The Beartooths are named for the thousand jagged spires pushed through the sides of the mountains, so they appear like porcupines or Stegosauruses. The spikes are shale plates pushed together and up like Namaste hands by tectonic pressure, the outside rim of the earth’s shell pushed up like fins from below ground. The road to the Red Lodge ski mountain runs through these monstrous needles, which continue on along the east slope of the Beartooths from Red Lodge to the Absarokas, where the range makes a turn to the east.

The million acres of the Beartooth Wilderness and the million acres of the Absaroka-Gallatin National Forest join with the three million acres of Yellowstone and the twenty million acres of the general Yellowstone ecosystem to create the highest mountain sanctuary south of the Purcells, the Selkirks, the Monashees, and the Bugaboos in British Columbia.

The local name for these seismic spires is Palisades, although in New York State a palisade is a basaltic dike revealed by erosion, such as the west bank of the Hudson River.

There are undoubtedly dinosaurs buried in the Hellroaring formation of the drumlins at Tippet Rise; their teeth are scattered over the fossilized fields of our highest ridges.

So the ghosts of prehistoric Kraken haunt the glacial folds of the slanted rises below the Beartooths, and Ensamble’s sculpture pay homage to them. The Portals are palisades, mirrors of the mountains through which Orcs, Uruks, Star spawn, and shoggoths could be expected to teem in the novels of Tolkien, Wells, and C.S. Lewis.

But they are childhood windows into a more ringing Theed, the empyrean riddles of Mark di Suvero and Ensamble themselves, floating on the amber fields of the Industrial Revolution. They are doors to the Kaibab limestone gargoyles of Midnight Canyon, to the harras of feral horses which runs wild through the unvisited mountain meadows, to the wilderness which begins at di Suvero’s sculptures and runs west into Idaho and north into Canada, unhindered by roads or towns.

Ensamble’s most recent innovation, Ca'n terra, turning a buried quarry in Menorca into an art studio, a restaurant, a hotel, a house, all together, has that same Escher morphing of paleontology into multiple identities. It is the Ajanta Caves in Aurangabad, the Mastaba, the toguna, the Hemeroscopium which they built for Anton’s father, the house where the sun sets, where the linear girder becomes a swimming pool, a horizon, a gravity-free cantilever and trebuchet, a catapult, a seesaw which launches its visitors into space (but only metaphorically).

It is the same root as the Truffle, as Ca'n Terra, as the Stonehenge loggia they built for the headquarters of Artists and Editors in Santiago di Compostelo. Offered giant stones for free (by again, a quarry) if they could take them away, Ensamble hired massive forklifts and earthmovers to drag the immense pillars, too heavy for construction gear, into place as a portal, a portico, a door into literature, giant slabs slanted like lintels across the tops of the styles.
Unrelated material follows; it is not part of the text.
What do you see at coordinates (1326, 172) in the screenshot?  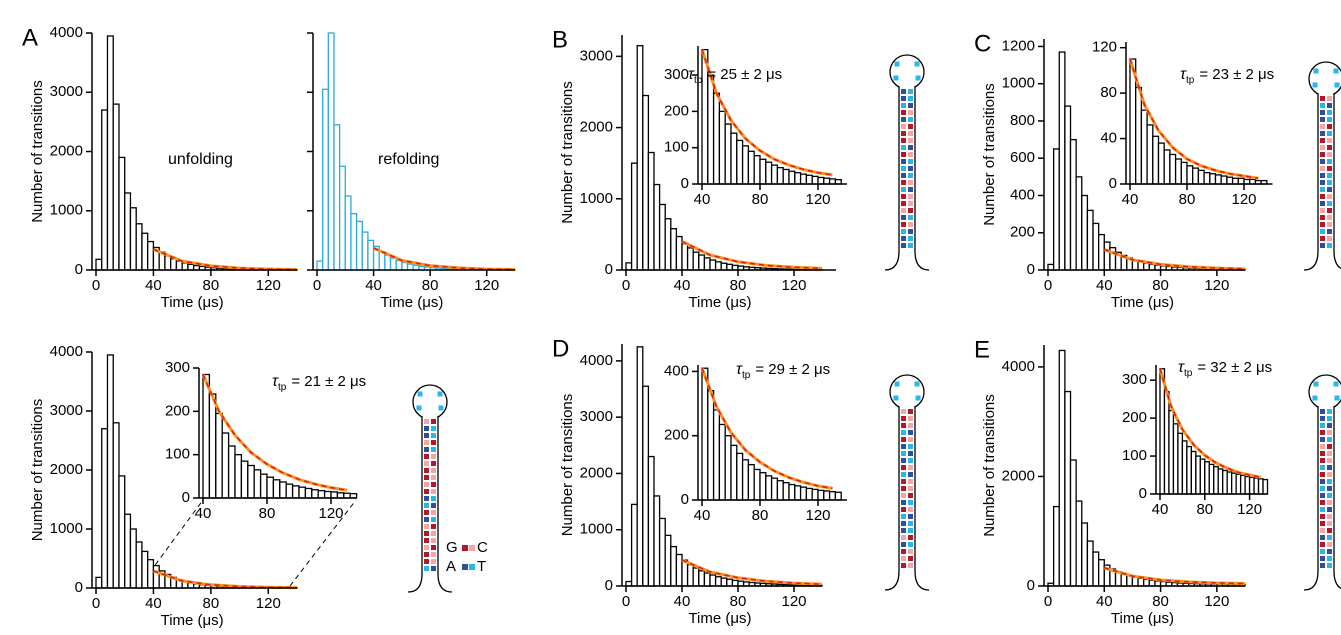 I see `stem` at bounding box center [1326, 172].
They have always referenced the standing stones of Stenness, the megalithic, the preternatural, the rocks which stand in for theodolites and compasses in measuring the cosmos, the geology which inherently understands the stars because it is made from them. It was this comfort with the Broch of Gurness, with primitive astronomical tools, metaphors of the skies, which we felt could connect the rolling drumlins of the Hellroaring Formation on Tippet Rise with the storm cells, the immense roiling clouds and starfields of the primitive landscape which contained so much of the sky, which linked to prehistory and launched us into the night in the Planetarium snow globe we had fallen in love with. We knew they could release the secrets in the Cretaceous hills. Antón and Débora are changing the concept of architecture, returning it to the Arcadia of neolithic society.
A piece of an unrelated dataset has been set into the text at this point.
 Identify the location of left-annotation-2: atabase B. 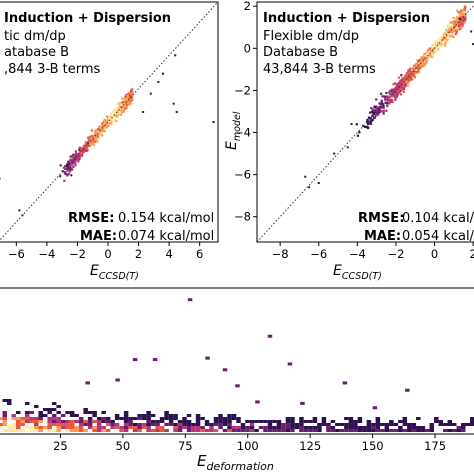
(36, 52).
Many years ago, we visited an exhibition called Living at the Louisiana Museum outside Copenhagen. Architects imagined how we would live in the distant future. There were tree house cities, underground worlds, space stations. In bringing modern architecture into the Stone Age and the age of the pyramids, and coupling it with advances in construction technology, Ensamble lead us into our imaginations. They prepare us for the future through the past.